◆ Element and text location data ◆
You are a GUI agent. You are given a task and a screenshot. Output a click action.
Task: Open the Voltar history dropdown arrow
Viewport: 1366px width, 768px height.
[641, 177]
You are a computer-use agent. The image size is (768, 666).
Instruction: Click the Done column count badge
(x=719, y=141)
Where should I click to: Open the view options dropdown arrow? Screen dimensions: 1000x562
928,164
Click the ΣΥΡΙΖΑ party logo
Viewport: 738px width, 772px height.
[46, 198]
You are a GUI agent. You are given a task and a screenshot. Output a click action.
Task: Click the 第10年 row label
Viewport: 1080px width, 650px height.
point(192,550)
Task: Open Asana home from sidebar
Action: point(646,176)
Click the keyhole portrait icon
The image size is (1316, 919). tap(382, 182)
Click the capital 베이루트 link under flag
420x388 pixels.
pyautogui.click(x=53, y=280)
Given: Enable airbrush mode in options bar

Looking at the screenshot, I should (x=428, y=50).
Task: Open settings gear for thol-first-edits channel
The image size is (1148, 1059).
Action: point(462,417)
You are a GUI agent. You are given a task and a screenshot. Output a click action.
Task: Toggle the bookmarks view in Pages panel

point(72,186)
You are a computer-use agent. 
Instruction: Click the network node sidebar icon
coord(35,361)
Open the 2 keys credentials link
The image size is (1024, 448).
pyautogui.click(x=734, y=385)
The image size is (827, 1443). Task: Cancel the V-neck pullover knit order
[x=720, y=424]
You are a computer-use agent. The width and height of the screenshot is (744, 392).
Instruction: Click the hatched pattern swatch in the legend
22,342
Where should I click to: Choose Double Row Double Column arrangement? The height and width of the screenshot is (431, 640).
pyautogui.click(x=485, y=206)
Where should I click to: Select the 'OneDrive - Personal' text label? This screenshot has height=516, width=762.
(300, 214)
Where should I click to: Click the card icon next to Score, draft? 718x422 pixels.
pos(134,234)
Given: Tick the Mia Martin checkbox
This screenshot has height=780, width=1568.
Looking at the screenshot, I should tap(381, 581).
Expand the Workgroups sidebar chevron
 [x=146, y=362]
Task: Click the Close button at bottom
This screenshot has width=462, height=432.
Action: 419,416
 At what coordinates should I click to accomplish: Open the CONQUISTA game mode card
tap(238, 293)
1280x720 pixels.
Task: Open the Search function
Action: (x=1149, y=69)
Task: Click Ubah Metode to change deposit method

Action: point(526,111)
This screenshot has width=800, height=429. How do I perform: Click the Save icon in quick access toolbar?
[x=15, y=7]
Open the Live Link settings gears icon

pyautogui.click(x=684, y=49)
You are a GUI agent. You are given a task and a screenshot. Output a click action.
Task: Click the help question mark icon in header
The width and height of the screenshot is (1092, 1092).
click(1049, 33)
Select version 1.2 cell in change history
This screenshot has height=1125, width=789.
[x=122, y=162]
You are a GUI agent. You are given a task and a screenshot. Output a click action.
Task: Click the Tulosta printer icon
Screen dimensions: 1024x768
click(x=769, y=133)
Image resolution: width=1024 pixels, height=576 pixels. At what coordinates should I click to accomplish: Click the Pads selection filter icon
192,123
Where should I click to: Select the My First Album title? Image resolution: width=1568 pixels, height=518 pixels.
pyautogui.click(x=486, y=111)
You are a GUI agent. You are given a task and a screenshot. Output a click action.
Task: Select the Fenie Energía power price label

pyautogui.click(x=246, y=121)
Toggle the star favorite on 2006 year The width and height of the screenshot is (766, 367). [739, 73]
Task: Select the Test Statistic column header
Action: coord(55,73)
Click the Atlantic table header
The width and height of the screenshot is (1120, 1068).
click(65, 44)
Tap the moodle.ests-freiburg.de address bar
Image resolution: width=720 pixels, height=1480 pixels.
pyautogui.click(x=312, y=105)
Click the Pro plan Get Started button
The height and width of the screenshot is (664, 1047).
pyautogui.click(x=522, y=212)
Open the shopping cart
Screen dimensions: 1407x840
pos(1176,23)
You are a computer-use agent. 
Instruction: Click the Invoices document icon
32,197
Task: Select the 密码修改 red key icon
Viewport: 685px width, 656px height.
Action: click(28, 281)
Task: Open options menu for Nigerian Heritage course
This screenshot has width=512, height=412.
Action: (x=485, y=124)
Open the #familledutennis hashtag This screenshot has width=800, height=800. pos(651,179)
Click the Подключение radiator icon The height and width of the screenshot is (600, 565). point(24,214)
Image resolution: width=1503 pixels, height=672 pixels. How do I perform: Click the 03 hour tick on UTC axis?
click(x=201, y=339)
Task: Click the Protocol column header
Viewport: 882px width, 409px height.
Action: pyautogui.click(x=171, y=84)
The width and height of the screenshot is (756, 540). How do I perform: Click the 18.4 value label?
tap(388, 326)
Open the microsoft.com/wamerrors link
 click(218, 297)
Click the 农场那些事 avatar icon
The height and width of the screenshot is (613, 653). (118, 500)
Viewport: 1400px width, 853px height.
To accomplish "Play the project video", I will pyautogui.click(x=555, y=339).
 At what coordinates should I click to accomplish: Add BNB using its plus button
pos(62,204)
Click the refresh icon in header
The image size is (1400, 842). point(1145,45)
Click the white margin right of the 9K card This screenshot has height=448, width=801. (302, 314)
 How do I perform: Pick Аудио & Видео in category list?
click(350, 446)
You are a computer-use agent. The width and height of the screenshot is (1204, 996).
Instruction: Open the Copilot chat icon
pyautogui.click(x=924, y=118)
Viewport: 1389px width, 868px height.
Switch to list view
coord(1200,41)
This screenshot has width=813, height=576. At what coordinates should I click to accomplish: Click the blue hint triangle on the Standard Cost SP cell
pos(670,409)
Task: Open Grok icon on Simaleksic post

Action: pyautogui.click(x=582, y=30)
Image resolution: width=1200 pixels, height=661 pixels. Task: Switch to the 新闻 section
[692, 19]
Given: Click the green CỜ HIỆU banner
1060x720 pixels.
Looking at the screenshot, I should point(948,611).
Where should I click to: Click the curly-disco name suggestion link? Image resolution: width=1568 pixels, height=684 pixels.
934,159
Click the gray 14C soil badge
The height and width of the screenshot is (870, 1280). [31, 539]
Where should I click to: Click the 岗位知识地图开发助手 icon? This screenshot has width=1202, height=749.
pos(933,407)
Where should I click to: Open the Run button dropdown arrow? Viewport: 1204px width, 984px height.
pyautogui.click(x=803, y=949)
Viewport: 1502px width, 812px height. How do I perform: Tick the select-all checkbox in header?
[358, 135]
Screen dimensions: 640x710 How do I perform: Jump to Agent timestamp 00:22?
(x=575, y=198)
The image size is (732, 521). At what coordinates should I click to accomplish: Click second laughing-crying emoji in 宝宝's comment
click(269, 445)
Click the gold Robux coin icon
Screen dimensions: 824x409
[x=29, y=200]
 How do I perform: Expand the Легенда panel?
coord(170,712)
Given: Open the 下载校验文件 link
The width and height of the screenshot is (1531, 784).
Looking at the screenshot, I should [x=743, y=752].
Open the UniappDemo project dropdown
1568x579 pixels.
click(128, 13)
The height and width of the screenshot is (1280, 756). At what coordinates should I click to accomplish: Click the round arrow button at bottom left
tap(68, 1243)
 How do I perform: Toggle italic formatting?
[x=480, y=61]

◆ Required work ◆
Copy all of the data above line for line, with nothing changed.

◆ The answer ◆
You are a GUI agent. You are given a task and a screenshot. Output a click action.
Task: Open the Voltar history dropdown arrow
Viewport: 1366px width, 768px height.
[641, 177]
You are a computer-use agent. The image size is (768, 666).
Instruction: Click the Done column count badge
(x=719, y=141)
Where should I click to: Open the view options dropdown arrow? Screen dimensions: 1000x562
928,164
Click the ΣΥΡΙΖΑ party logo
Viewport: 738px width, 772px height.
[46, 198]
You are a GUI agent. You are given a task and a screenshot. Output a click action.
Task: Click the 第10年 row label
Viewport: 1080px width, 650px height.
point(192,550)
Task: Open Asana home from sidebar
Action: point(646,176)
Click the keyhole portrait icon
The image size is (1316, 919). tap(382, 182)
Click the capital 베이루트 link under flag
420x388 pixels.
pyautogui.click(x=53, y=280)
Given: Enable airbrush mode in options bar

Looking at the screenshot, I should (x=428, y=50).
Task: Open settings gear for thol-first-edits channel
The image size is (1148, 1059).
Action: point(462,417)
You are a GUI agent. You are given a task and a screenshot. Output a click action.
Task: Toggle the bookmarks view in Pages panel

point(72,186)
You are a computer-use agent. 
Instruction: Click the network node sidebar icon
coord(35,361)
Open the 2 keys credentials link
The image size is (1024, 448).
pyautogui.click(x=734, y=385)
The image size is (827, 1443). Task: Cancel the V-neck pullover knit order
[x=720, y=424]
You are a computer-use agent. The width and height of the screenshot is (744, 392).
Instruction: Click the hatched pattern swatch in the legend
22,342
Where should I click to: Choose Double Row Double Column arrangement? The height and width of the screenshot is (431, 640).
pyautogui.click(x=485, y=206)
Where should I click to: Select the 'OneDrive - Personal' text label? This screenshot has height=516, width=762.
(300, 214)
Where should I click to: Click the card icon next to Score, draft? 718x422 pixels.
pos(134,234)
Given: Tick the Mia Martin checkbox
This screenshot has height=780, width=1568.
Looking at the screenshot, I should tap(381, 581).
Expand the Workgroups sidebar chevron
 [x=146, y=362]
Task: Click the Close button at bottom
This screenshot has width=462, height=432.
Action: 419,416
 At what coordinates should I click to accomplish: Open the CONQUISTA game mode card
tap(238, 293)
1280x720 pixels.
Task: Open the Search function
Action: (x=1149, y=69)
Task: Click Ubah Metode to change deposit method

Action: point(526,111)
This screenshot has width=800, height=429. How do I perform: Click the Save icon in quick access toolbar?
[x=15, y=7]
Open the Live Link settings gears icon

pyautogui.click(x=684, y=49)
You are a GUI agent. You are given a task and a screenshot. Output a click action.
Task: Click the help question mark icon in header
The width and height of the screenshot is (1092, 1092).
click(1049, 33)
Select version 1.2 cell in change history
This screenshot has height=1125, width=789.
[x=122, y=162]
You are a GUI agent. You are given a task and a screenshot. Output a click action.
Task: Click the Tulosta printer icon
Screen dimensions: 1024x768
click(x=769, y=133)
Image resolution: width=1024 pixels, height=576 pixels. At what coordinates should I click to accomplish: Click the Pads selection filter icon
192,123
Where should I click to: Select the My First Album title? Image resolution: width=1568 pixels, height=518 pixels.
pyautogui.click(x=486, y=111)
You are a GUI agent. You are given a task and a screenshot. Output a click action.
Task: Select the Fenie Energía power price label

pyautogui.click(x=246, y=121)
Toggle the star favorite on 2006 year The width and height of the screenshot is (766, 367). [739, 73]
Task: Select the Test Statistic column header
Action: coord(55,73)
Click the Atlantic table header
The width and height of the screenshot is (1120, 1068).
click(65, 44)
Tap the moodle.ests-freiburg.de address bar
Image resolution: width=720 pixels, height=1480 pixels.
pyautogui.click(x=312, y=105)
Click the Pro plan Get Started button
The height and width of the screenshot is (664, 1047).
pyautogui.click(x=522, y=212)
Open the shopping cart
Screen dimensions: 1407x840
pos(1176,23)
You are a computer-use agent. 
Instruction: Click the Invoices document icon
32,197
Task: Select the 密码修改 red key icon
Viewport: 685px width, 656px height.
Action: click(28, 281)
Task: Open options menu for Nigerian Heritage course
This screenshot has width=512, height=412.
Action: (x=485, y=124)
Open the #familledutennis hashtag This screenshot has width=800, height=800. pos(651,179)
Click the Подключение radiator icon The height and width of the screenshot is (600, 565). point(24,214)
Image resolution: width=1503 pixels, height=672 pixels. How do I perform: Click the 03 hour tick on UTC axis?
click(x=201, y=339)
Task: Click the Protocol column header
Viewport: 882px width, 409px height.
Action: pyautogui.click(x=171, y=84)
The width and height of the screenshot is (756, 540). How do I perform: Click the 18.4 value label?
tap(388, 326)
Open the microsoft.com/wamerrors link
 click(218, 297)
Click the 农场那些事 avatar icon
The height and width of the screenshot is (613, 653). (118, 500)
Viewport: 1400px width, 853px height.
To accomplish "Play the project video", I will pyautogui.click(x=555, y=339).
 At what coordinates should I click to accomplish: Add BNB using its plus button
pos(62,204)
Click the refresh icon in header
The image size is (1400, 842). point(1145,45)
Click the white margin right of the 9K card This screenshot has height=448, width=801. (302, 314)
 How do I perform: Pick Аудио & Видео in category list?
click(350, 446)
You are a computer-use agent. The width and height of the screenshot is (1204, 996).
Instruction: Open the Copilot chat icon
pyautogui.click(x=924, y=118)
Viewport: 1389px width, 868px height.
Switch to list view
coord(1200,41)
This screenshot has width=813, height=576. At what coordinates should I click to accomplish: Click the blue hint triangle on the Standard Cost SP cell
pos(670,409)
Task: Open Grok icon on Simaleksic post

Action: pyautogui.click(x=582, y=30)
Image resolution: width=1200 pixels, height=661 pixels. Task: Switch to the 新闻 section
[692, 19]
Given: Click the green CỜ HIỆU banner
1060x720 pixels.
Looking at the screenshot, I should point(948,611).
Where should I click to: Click the curly-disco name suggestion link? Image resolution: width=1568 pixels, height=684 pixels.
934,159
Click the gray 14C soil badge
The height and width of the screenshot is (870, 1280). [31, 539]
Where should I click to: Click the 岗位知识地图开发助手 icon? This screenshot has width=1202, height=749.
pos(933,407)
Where should I click to: Open the Run button dropdown arrow? Viewport: 1204px width, 984px height.
pyautogui.click(x=803, y=949)
Viewport: 1502px width, 812px height. How do I perform: Tick the select-all checkbox in header?
[358, 135]
Screen dimensions: 640x710 How do I perform: Jump to Agent timestamp 00:22?
(x=575, y=198)
The image size is (732, 521). At what coordinates should I click to accomplish: Click second laughing-crying emoji in 宝宝's comment
click(269, 445)
Click the gold Robux coin icon
Screen dimensions: 824x409
[x=29, y=200]
 How do I perform: Expand the Легенда panel?
coord(170,712)
Given: Open the 下载校验文件 link
The width and height of the screenshot is (1531, 784).
Looking at the screenshot, I should [x=743, y=752].
Open the UniappDemo project dropdown
1568x579 pixels.
click(128, 13)
The height and width of the screenshot is (1280, 756). At what coordinates should I click to accomplish: Click the round arrow button at bottom left
tap(68, 1243)
 How do I perform: Toggle italic formatting?
[x=480, y=61]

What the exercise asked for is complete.